Objective:
Copy out the lines of the records exactly as they appear, from the line containing "Task: Select the 0.70 bet level" through the end of the records.

Element and text position data
+===+
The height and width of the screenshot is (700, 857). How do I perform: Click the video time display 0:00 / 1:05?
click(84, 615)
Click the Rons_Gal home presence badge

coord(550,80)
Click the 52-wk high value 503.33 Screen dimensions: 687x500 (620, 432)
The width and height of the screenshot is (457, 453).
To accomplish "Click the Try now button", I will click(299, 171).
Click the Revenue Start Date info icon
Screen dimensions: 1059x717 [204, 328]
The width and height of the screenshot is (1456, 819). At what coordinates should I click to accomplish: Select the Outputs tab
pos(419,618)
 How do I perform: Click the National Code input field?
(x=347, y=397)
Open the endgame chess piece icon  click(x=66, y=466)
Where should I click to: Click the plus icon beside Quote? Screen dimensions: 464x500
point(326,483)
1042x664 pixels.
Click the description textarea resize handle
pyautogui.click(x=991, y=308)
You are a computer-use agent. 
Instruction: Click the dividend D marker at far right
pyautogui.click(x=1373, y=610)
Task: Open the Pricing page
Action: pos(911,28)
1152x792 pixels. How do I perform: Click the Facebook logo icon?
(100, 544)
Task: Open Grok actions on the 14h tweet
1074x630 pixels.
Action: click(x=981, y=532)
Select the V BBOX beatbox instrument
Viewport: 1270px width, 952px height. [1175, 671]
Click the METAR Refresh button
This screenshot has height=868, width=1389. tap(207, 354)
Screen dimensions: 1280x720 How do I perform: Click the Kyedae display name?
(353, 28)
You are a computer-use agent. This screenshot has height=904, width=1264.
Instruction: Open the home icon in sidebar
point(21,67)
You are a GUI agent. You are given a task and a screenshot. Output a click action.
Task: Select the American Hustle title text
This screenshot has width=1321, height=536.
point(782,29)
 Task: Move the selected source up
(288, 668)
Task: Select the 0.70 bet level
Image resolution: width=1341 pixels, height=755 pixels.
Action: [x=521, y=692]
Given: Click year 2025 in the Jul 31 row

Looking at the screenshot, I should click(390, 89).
+===+
Reply to the task:
Task: Select the 0.70 bet level
Image resolution: width=1341 pixels, height=755 pixels.
Action: [x=521, y=692]
Given: Click year 2025 in the Jul 31 row

Looking at the screenshot, I should click(390, 89).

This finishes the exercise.